Problem statement = Lay out the data as a numbered list without blank lines, starting with the line that contains "Click the Tony Sneedprano display name" and going on through the end of the data.

==== Dataset excerpts

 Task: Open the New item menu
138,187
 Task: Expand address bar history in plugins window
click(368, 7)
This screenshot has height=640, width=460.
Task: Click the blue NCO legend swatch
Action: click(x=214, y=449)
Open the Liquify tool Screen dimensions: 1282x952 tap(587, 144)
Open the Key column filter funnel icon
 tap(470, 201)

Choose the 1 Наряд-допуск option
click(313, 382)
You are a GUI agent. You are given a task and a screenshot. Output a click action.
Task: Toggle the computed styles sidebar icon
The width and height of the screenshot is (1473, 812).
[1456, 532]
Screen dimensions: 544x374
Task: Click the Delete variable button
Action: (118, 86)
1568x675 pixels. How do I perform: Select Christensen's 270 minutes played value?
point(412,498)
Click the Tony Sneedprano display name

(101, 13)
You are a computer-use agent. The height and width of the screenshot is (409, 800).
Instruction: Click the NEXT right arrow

========

Finished exercise =
1. Click the Tony Sneedprano display name
2. (101, 13)
3. You are a computer-use agent. The height and width of the screenshot is (409, 800).
4. Instruction: Click the NEXT right arrow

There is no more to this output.